Fires burn as hopes fade in Kenyan slums
KIBERA, Kenya (Reuters) - Nineteen-year-old Abdallah Juma could scarcely contain his joy when he voted in Kenya's presidential election for the first time.
"I was so excited. It was my first time to be choosing my new president," the school dropout said, emerging from one of myriad rusty iron shacks crowding east Africa's biggest slum.
Now his hopes lie in ashes, he says -- alongside the smoldering ruins of shops and burnt out shells of minibuses littering Kibera after days of rioting and bloodshed.
President Mwai Kibaki was hastily sworn in to a second term in office on Sunday, after an election on Thursday marred by accusations of rigging and ethnic violence.
Opposition challenger Raila Odinga and his supporters denounced the poll as fraudulent and demanded a recount. Kibaki's ruling party has rejected this as "laughable."
"I'm disappointed," said Juma, who voted for Odinga, sweeping ash from his front entrance with worn out trainers. "We were denied our democratic rights. We voted for nothing."
Riots have erupted all over the east African nation -- normally seen as an island of relative stability in a conflict-ridden region.
International observers criticized the vote count and there is a growing toll of deaths from mobs or police bullets.
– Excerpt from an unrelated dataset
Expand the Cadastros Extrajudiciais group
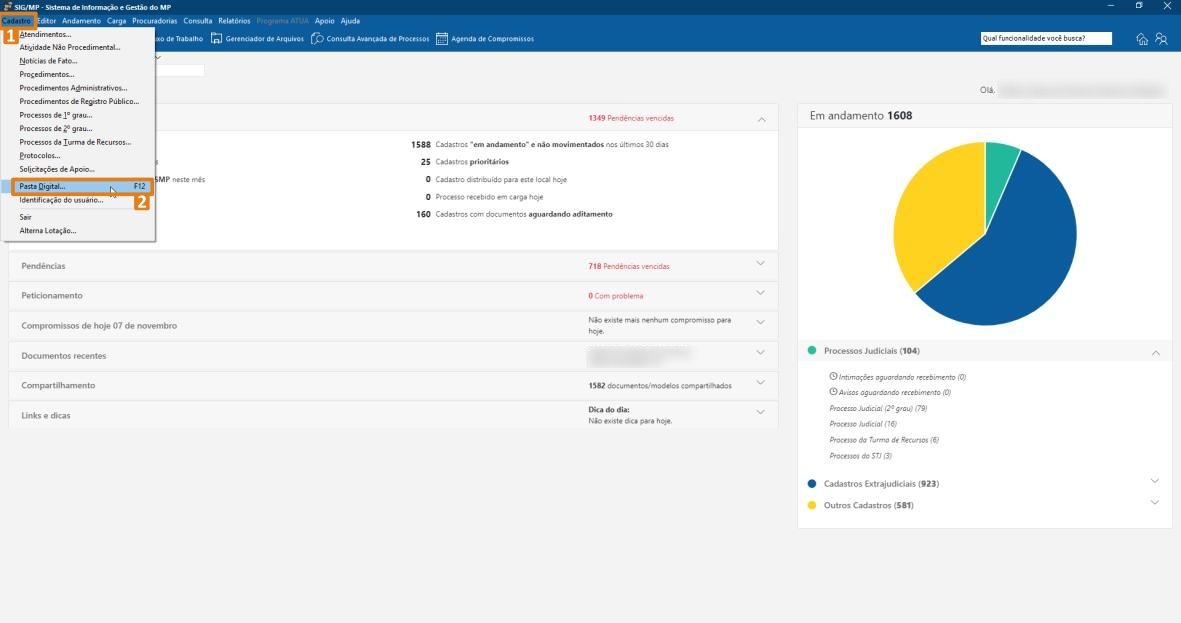This screenshot has width=1181, height=623. [1155, 481]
In the western opposition stronghold of Kisumu, witnesses reported 21 bodies at a hospital mortuary on Monday, almost all of them victims of gunshot wounds. Gangs of youths attacked shops and drank their looted beer.
Rioters in the eastern coastal town of Likoni burned tires in the street. Cars lined-up outside petrol stations, bank machines ran out of money, and holiday-makers were stranded.
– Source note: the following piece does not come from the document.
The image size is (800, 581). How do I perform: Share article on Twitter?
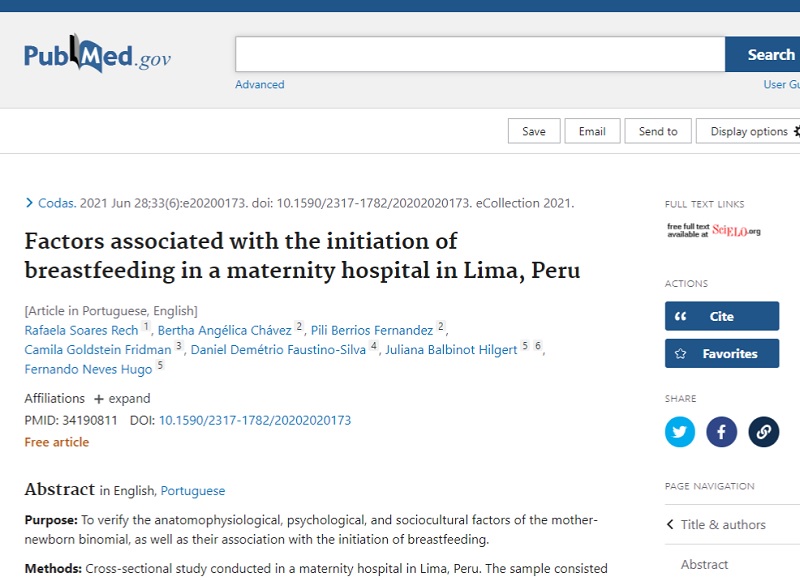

Back in Kibera, police chased protesters through the morning, firing tear gas and shots into the air and breaking up makeshift road blocks.
Some demonstrators cried "peace" and sat in the street clutching palm leaves. Police beat them with batons.
"HUNGRY"
Lying a short distance from Nairobi's wealthy tree-lined suburbs guarded by watchmen and barricaded behind electric fences, Kibera's monstrously crowded streets have become a symbol for Africa's poverty and urban blight.
Clay huts mingle with tin-roof shacks housing three quarters of a million people. Piles of stagnant rubbish and plastic bags mount up on dirt alleyways. Homes have no running water or sewerage pipes. A lucky few have electricity.
But stretches of the sprawling settlement looked like the aftermath of a bomb blast on Monday. A whole street of houses were burned to the ground. Looters tore the roofs of shops and stole fridges and goods before riot police broke them up.
Most damaged shops belonged to Kibaki's Kikuyu tribe, long viewed by Kenya's other ethnic groups as having had it too good.
Kibera's majority population is Odinga's Luo group.
"They steal our votes so we loot their shops. They deserve this," said one man, carrying a mattress out of a store.
Frustrations at a feeling of having been left out of Kenya's average 5 percent growth over Kibaki's five year term was one reason most Kibera residents said they voted for Odinga.
"Look at how we live? We're looting because we're hungry. "Kibaki did nothing for us. We want change," said Francis Omolo, as an old woman behind him wiped off tears with her sleeve.